Sometimes I walk outside and shake my head in wonder and delight. Other times I think too myself it is too much. The other day I took my pruners and cut every other branch out of the butterfly bush next to the lounge chair on my deck. I felt closed in. I pruned the branches deep into the heart of the plant. Voila. Air and light and a sense of relief as I could see the sunset beyond once again. Sunday I was the mad pruner, lifting the skirt on my weeping cherry and removing branches that were extending beyond my idea of a proper canopy. I chopped back Viburnum carcephalum stems that had made me walk sideways down the path. Flowering oregano flopping onto the walkway? Off with it's head! Everywhere I went I attempted to reign in the lushness.
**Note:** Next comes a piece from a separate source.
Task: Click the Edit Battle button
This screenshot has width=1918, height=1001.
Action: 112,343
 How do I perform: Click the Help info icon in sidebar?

I have visited beautiful gardens in the past few weeks. Everyone is asking for help as they feel out of control. Join the club. There are two ways to look at this. The first is allowing this feeling of being overwhelmed to rule your world and try to take action. That's what I did on Sunday. The second is to relax, smile, and embrace the lushness of high summer and enjoy the jungle effect while it lasts. Soon enough we will be cutting all of this bounty back and the branches will be bare again.
Sunday I walked up to my EIGHT FOOT tall Vernonia, craned my neck, looked up at it's purple flowers against the sky and just laughed out loud. "Look at you", I said. "Aren't you just the most amazing thing on earth today." That's the spirit.